All it took was a smile. Don’t talk to strangers, right?
Just Do It!
Travel, as others have observed, takes you beyond your normal boundaries. The simple act of leaving home and seeing something new can be scary in itself, a fear often assuaged by the remarkable experiences that follow. For me, trips – even brief – outside the States have served as a direct gate to confidence, a strong belief in my ability to befriend anyone I meet. Immersing yourself in a foreign culture forces you to expand your social skills, to look past your upbringing and realize that talking to strangers is the easiest way to find both fantastic adventures and lifelong friends.
Talk to strangers. High-five them, if you must, but just do something to bridge that gap every chance you get.

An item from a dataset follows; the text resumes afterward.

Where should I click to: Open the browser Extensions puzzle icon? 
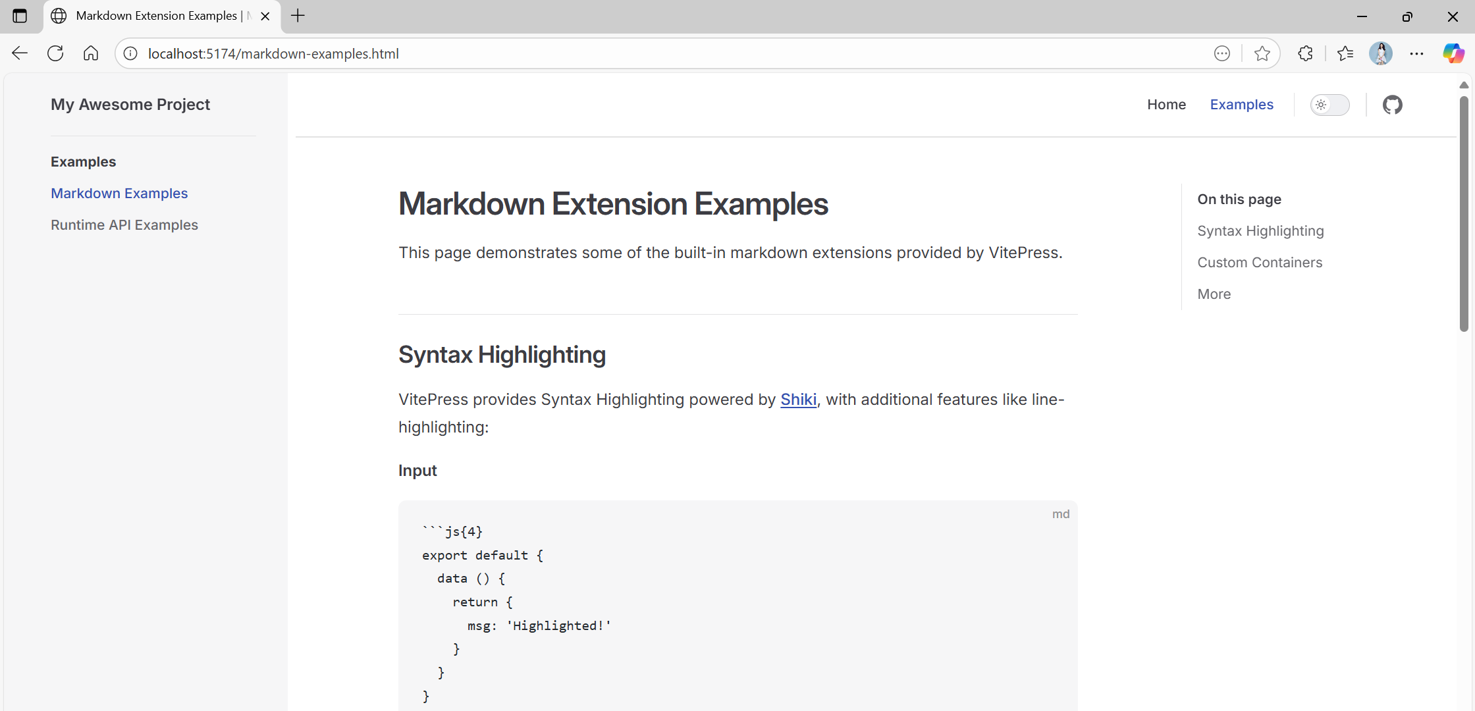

The hardest part is recognition – the realization that the same techniques you employ overseas work just as well in your home town. Even then, it’s no easy thing to put yourself out there and try to chat up the unknown, but look at it like this: you’ve already done it before. You do it every time you travel, so why not approach your day-to-day routine the same way? That’s a simple step in overcoming the Public Dilemma, or whatever you want you to call that invisible gap between you and the person sitting next to you on the bus.
Working? Slack off and strike up a conversation with the cubicle next door (unless, uh, your boss is nearby). Schooling? Take out the headphones and chat with that guy or girl standing next to you at the bus stop. I love my iPod as much as the next geek, I assure you, but even my magical music box is just the next wall of defense between me and the social world outside.
Most importantly, talk to strangers. High-five them, if you must, but just do something to bridge that gap every chance you get. Simple advice, to be sure, but it’s worth remembering no matter what part of the world you’re kicking around in.